To me "kind of CSV" would lose the main portability advantage of a normal CSV-file.

HansOlsson avatar Sep 17 '24 10:09 HansOlsson

I see, it's only common to have one optional header record in CSV files (being non-standardized anyway), not more than one. Still I consider my proposal as convenient enough for the above mentioned reasons.

beutlich avatar Sep 17 '24 18:09 beutlich

Maybe one could have two CSV output files, one for the simulation results and one for the nominal values. This wouldn't cause problems reading the CSV file with functions meant for CSV files.

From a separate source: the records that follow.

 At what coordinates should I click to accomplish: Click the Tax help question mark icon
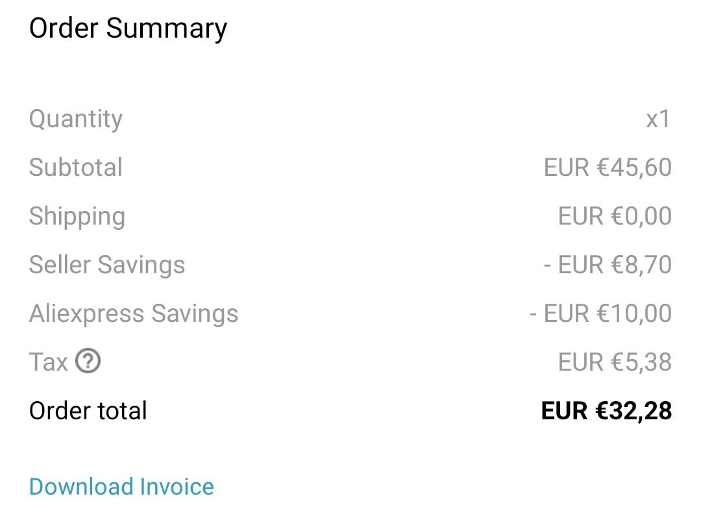pyautogui.click(x=88, y=362)
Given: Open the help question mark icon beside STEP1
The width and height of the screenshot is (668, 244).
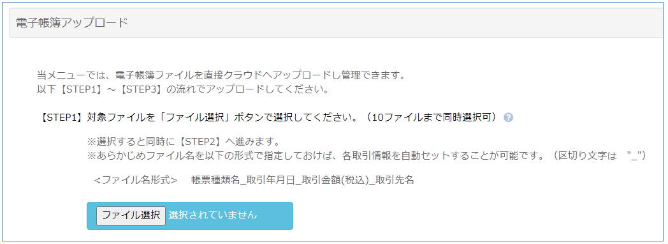Looking at the screenshot, I should coord(508,118).
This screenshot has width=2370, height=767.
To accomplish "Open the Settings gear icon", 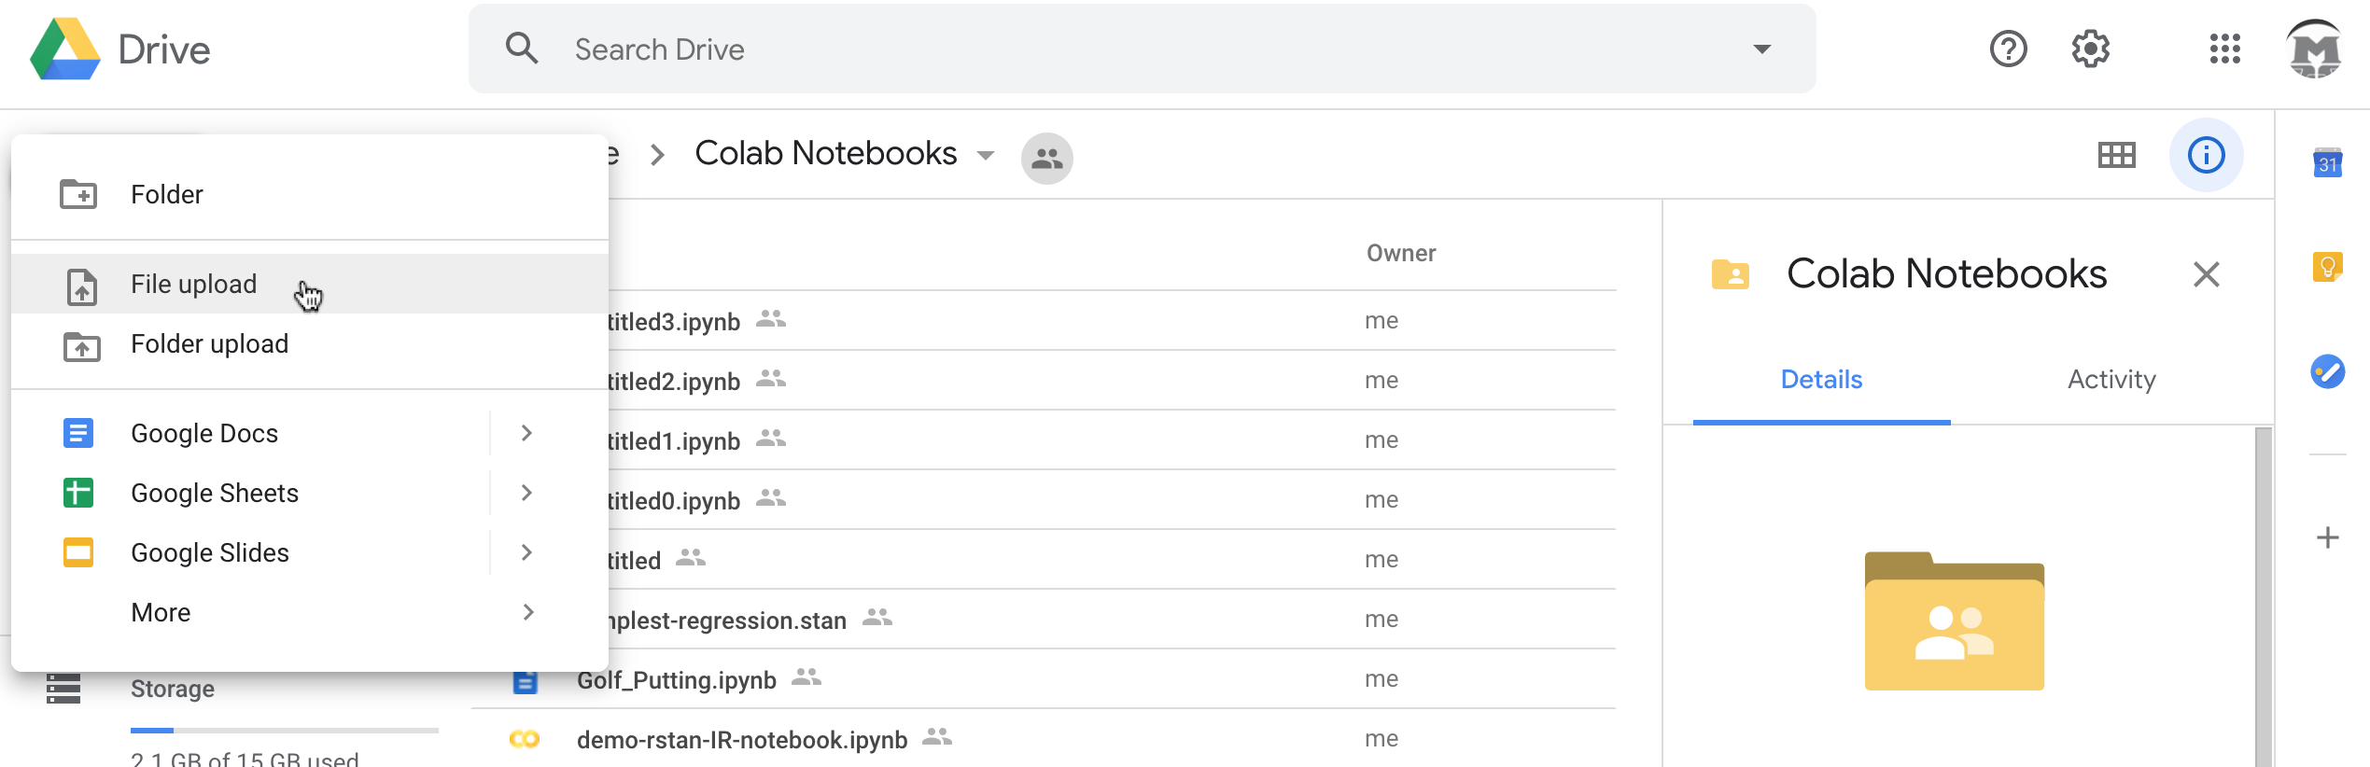I will click(2090, 49).
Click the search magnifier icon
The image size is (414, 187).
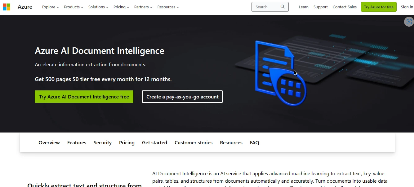click(283, 7)
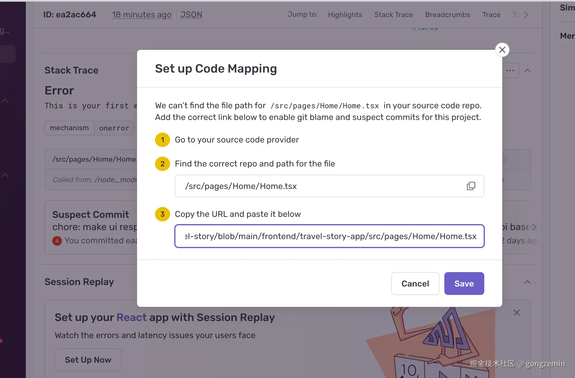Jump to Stack Trace section
The height and width of the screenshot is (378, 575).
393,14

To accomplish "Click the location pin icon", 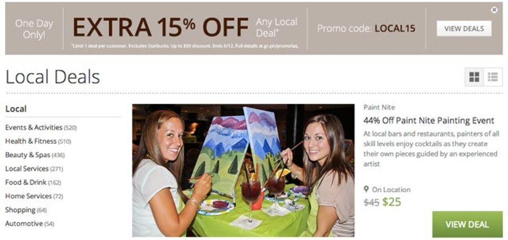I will 366,189.
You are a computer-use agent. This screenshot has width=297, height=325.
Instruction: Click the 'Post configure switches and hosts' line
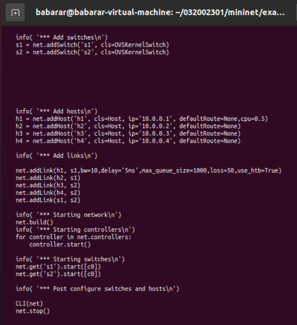(97, 289)
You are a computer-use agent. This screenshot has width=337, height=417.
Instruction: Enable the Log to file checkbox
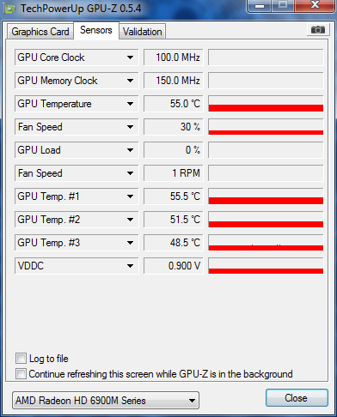[21, 359]
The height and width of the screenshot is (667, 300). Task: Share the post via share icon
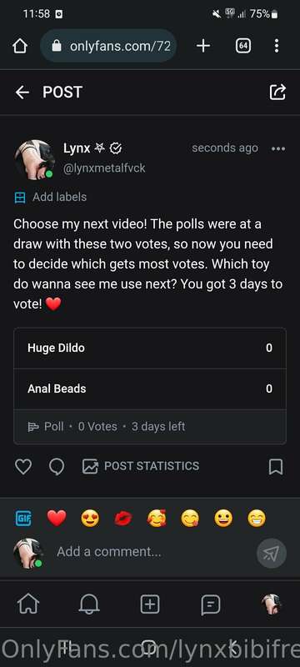(x=278, y=92)
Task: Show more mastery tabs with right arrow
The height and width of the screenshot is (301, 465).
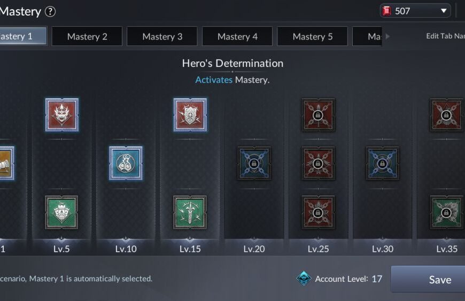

casella avatar Sep 17 '24 23:09 casella

I see, it's only common to have one optional header record in CSV files (being non-standardized anyway), not more than one. Still I consider my proposal as convenient enough for the above mentioned reasons.

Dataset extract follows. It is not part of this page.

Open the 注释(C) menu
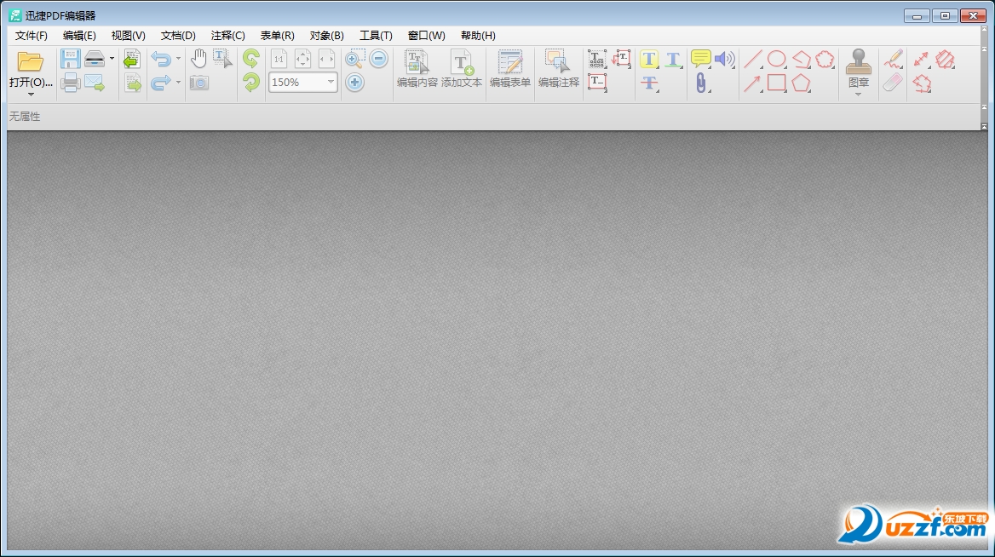This screenshot has height=557, width=995. coord(227,36)
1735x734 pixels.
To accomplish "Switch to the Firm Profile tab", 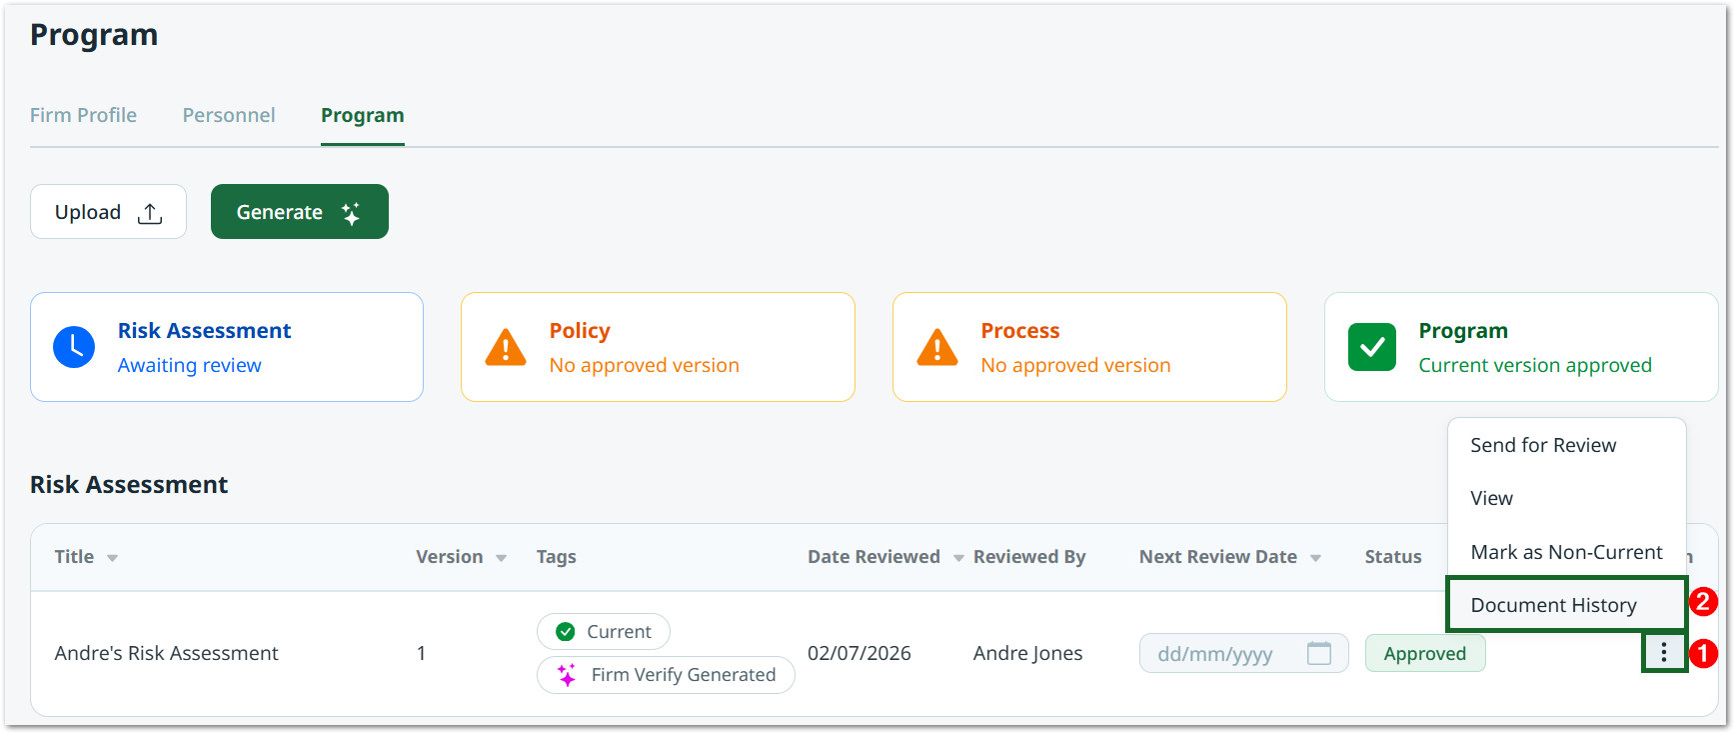I will point(83,115).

If you have to go down that route, I'd recommend to at least put such a preamble before the column header lines, i.e. before the regular content, and mark it with a comment character.

# "nominal", 1.0, 1e-8
"time", "v1", "v2"
0.0, 0.0, 1e-8 
1.0, 1.0, -2e-8
2.0, 1.5, 1.5e-9
3.0, 1.0, 5e-9
4.0, 0.0, -1e-8

Some csv parsing APIs have a way to specify how many lines to skip at the beginning (e.g. pandas' read_csv() skiprows argument), so that way the "regular" content can at least be parsed correctly without having to manually delete the first line and without confusing potential datatype detection (otherwise the first value of the time column is a string).

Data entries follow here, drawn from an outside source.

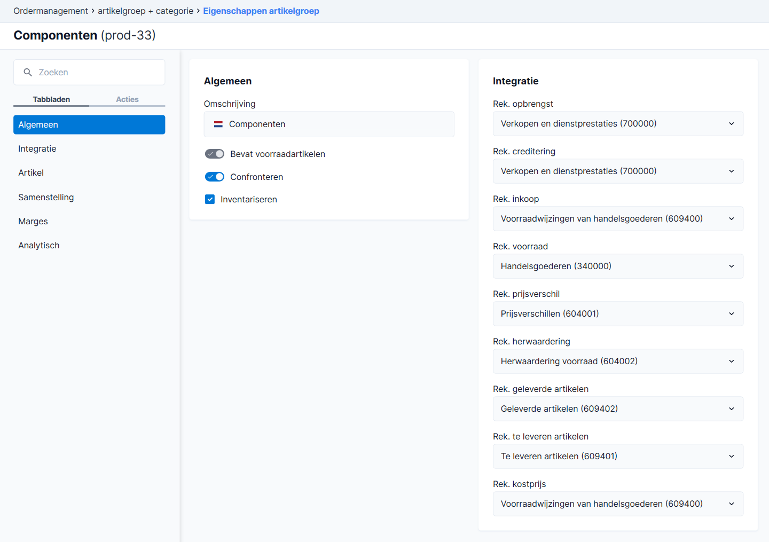Image resolution: width=769 pixels, height=542 pixels.
Task: Click chevron of Te leveren artikelen dropdown
Action: 732,456
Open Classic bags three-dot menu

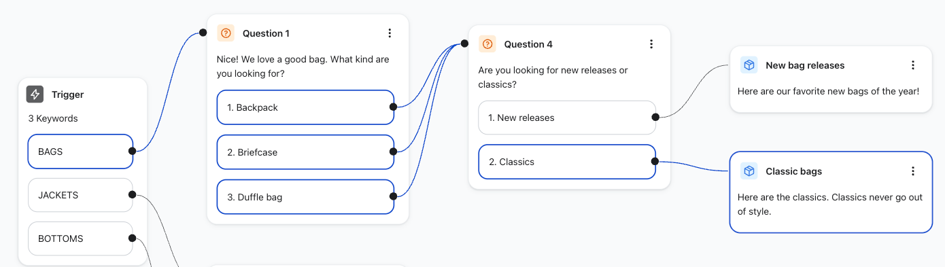(913, 171)
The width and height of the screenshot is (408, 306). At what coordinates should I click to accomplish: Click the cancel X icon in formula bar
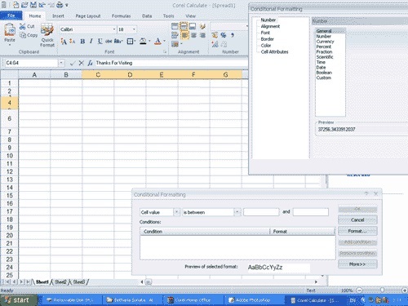pos(81,63)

Also, some APIs have a way to indicate a comment character like # with lines that should be ignored (again, read_csv(comment='#',...)), so the leading # helps in that case.

Finally, if you need to get at the content of "nominal" row, just reading in the first line of a file is simpler than having to count the lines.

bilderbuchi avatar Sep 18 '24 06:09 bilderbuchi